* Directions *
1 – According to the C-CDA passage, which three document-exchange networks all speak C-CDA?
2 – Please extend the C-CDA passage, picking up after its final sentence.

C-CDA — Consolidated Clinical Document Architecture — packages a patient's clinical story as a single structured XML document: problems, medications, allergies, results, immunizations, and encounters bundled together. It is the format used to exchange clinical summaries between electronic health record (EHR) systems, especially at transitions of care such as a referral or discharge, and the ability to produce and consume it is a requirement in US health-IT certification programs.
C-CDA predates FHIR, and it survives precisely because the established document-exchange networks — Carequality, eHealth Exchange, and Direct secure messaging — all speak it fluently. So even as new integrations reach for FHIR APIs, a telemedicine product that needs a patient's history from another organization will often receive it as a C-CDA document rather than as discrete API resources.

* Data listing *
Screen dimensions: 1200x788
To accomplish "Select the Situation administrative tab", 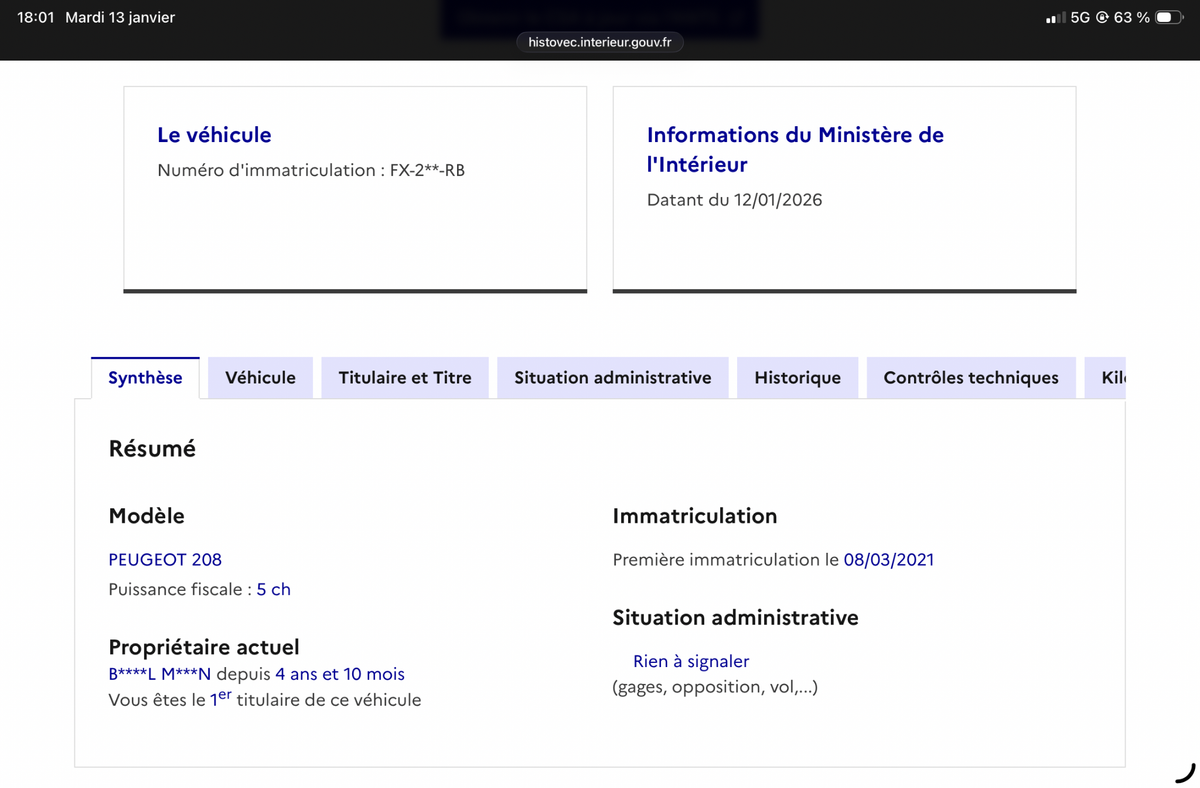I will 612,378.
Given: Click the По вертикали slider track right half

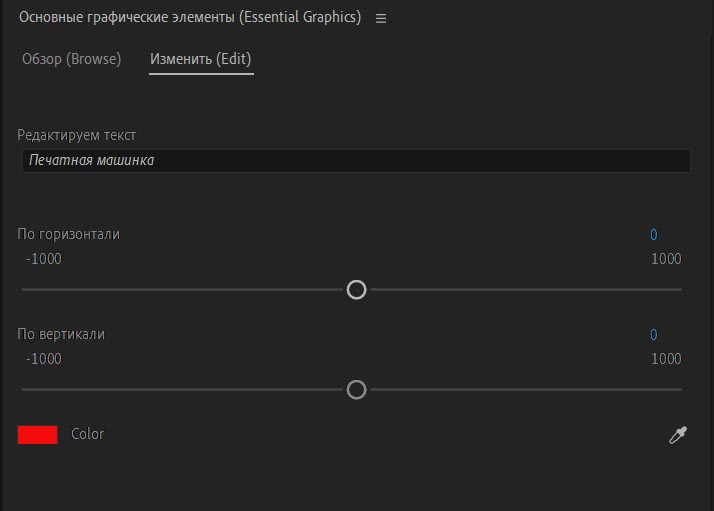Looking at the screenshot, I should pyautogui.click(x=526, y=390).
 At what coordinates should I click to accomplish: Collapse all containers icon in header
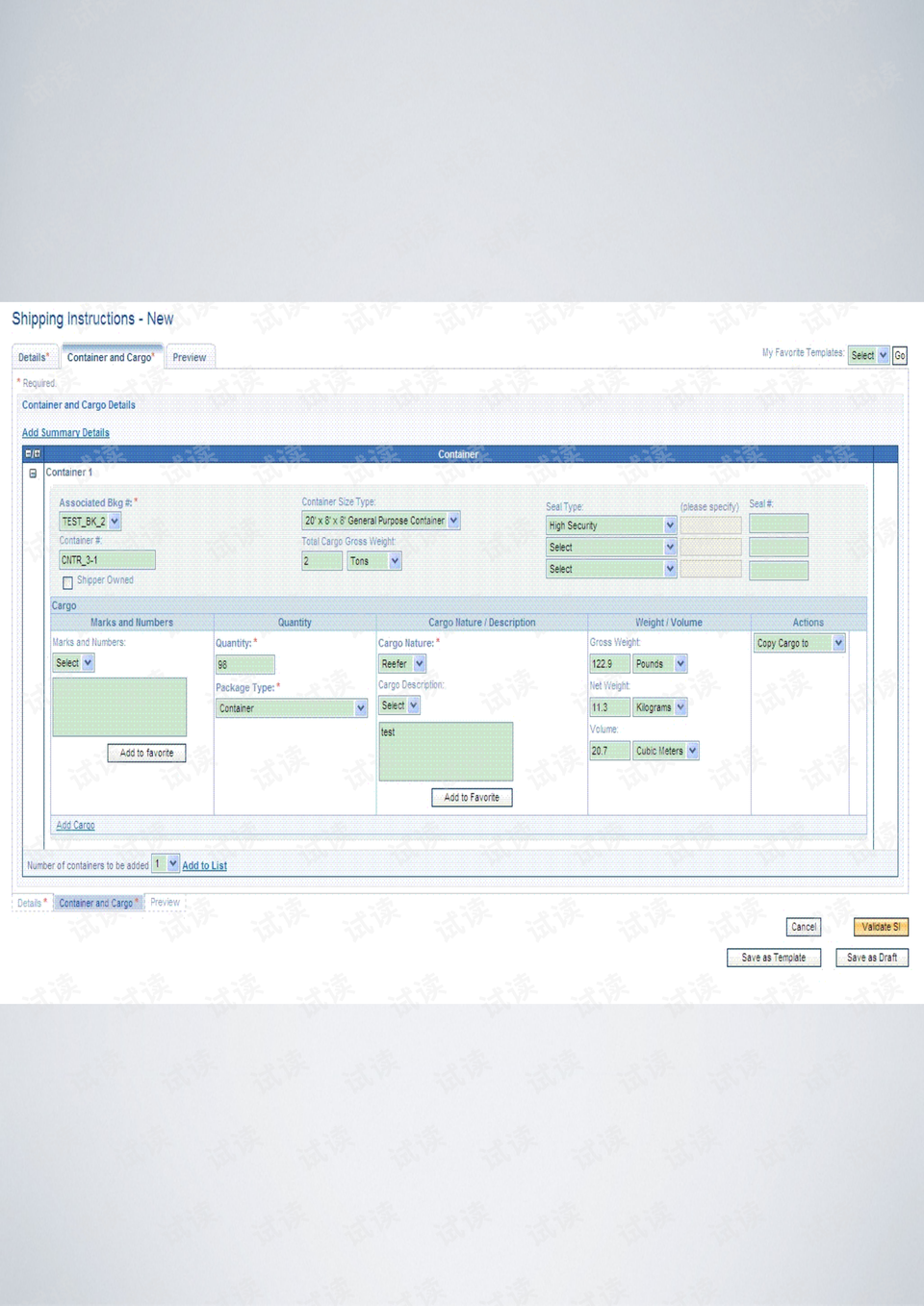point(29,453)
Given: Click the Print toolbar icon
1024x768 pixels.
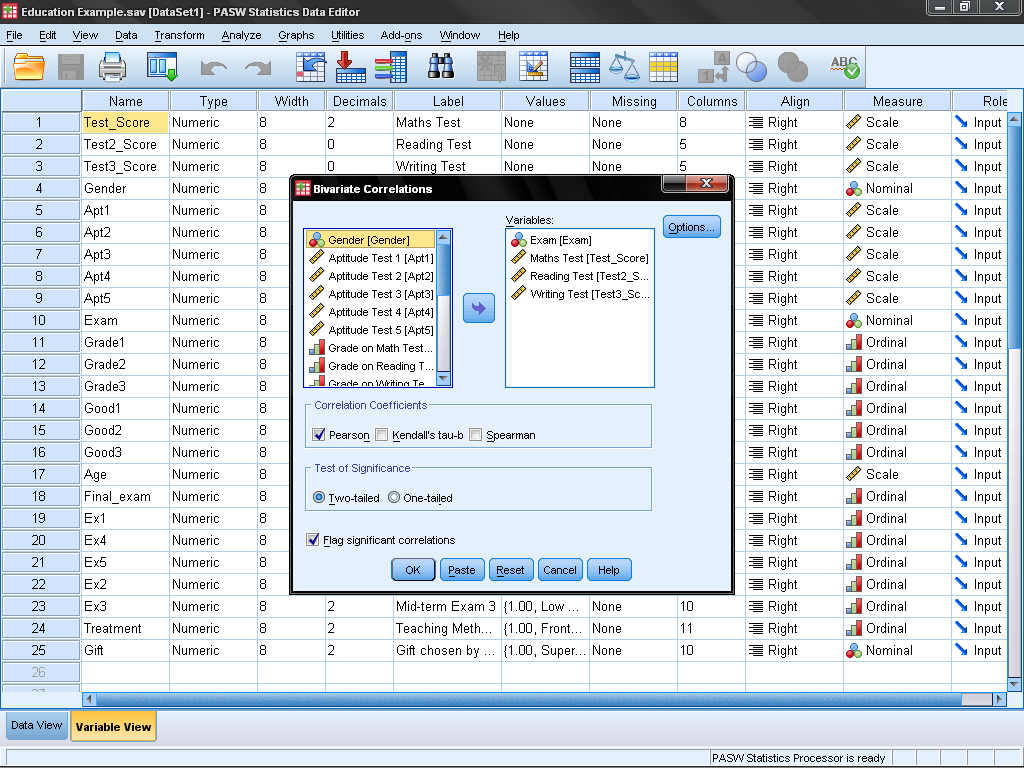Looking at the screenshot, I should 113,67.
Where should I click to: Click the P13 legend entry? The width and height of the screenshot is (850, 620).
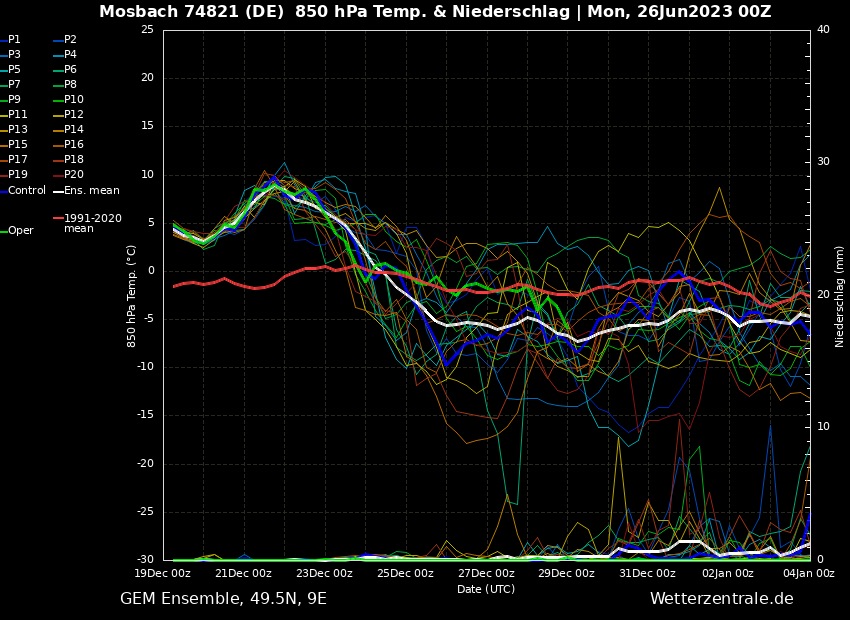[18, 130]
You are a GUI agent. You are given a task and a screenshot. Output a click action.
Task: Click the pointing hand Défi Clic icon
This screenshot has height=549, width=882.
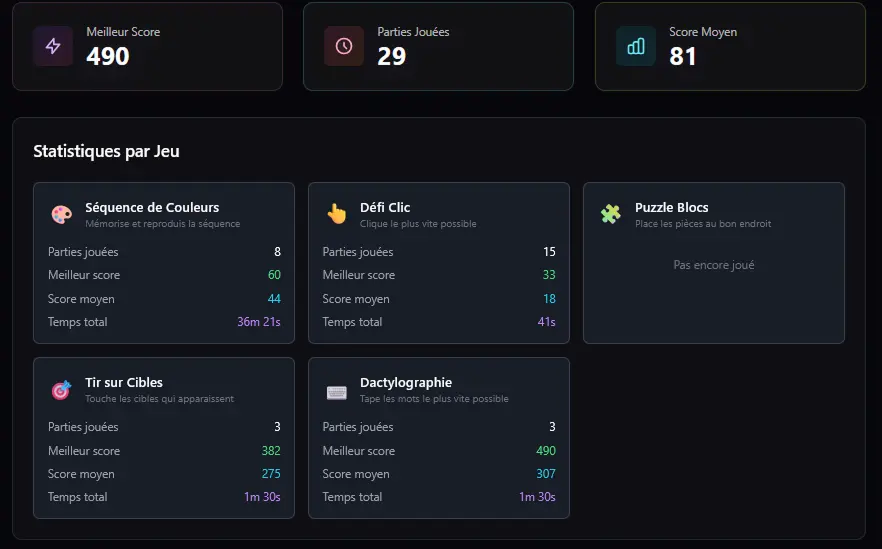[x=337, y=214]
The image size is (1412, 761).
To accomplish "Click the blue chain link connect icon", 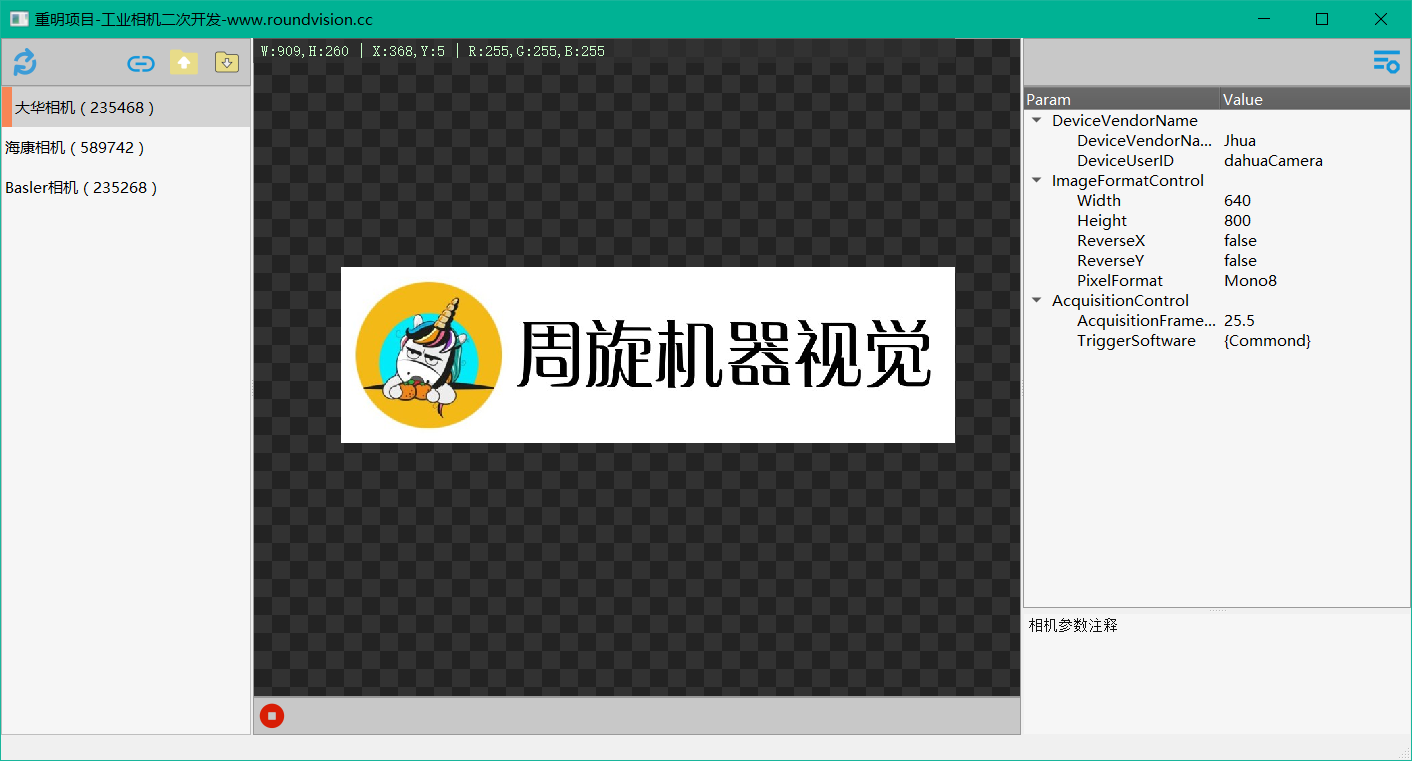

* Task-by-task outputs *
1 – Carequality, eHealth Exchange, and Direct secure messaging.

2 –
The engineering reality is that parsing C-CDA is notoriously uneven across sources. The standard allows considerable variation, and different EHRs populate sections and codes differently, so a parser that works perfectly against one vendor's output can choke on another's. The practical guidance is to treat inbound documents as semi-structured: extract what you can reliably, validate the clinically important fields (allergies and active medications above all) rather than trusting them blindly, and surface the original document to a clinician when machine extraction is uncertain. The common mistake is building a strict parser to the spec and assuming real-world documents will conform — they often will not, and a missed allergy is a patient-safety failure, not a formatting bug.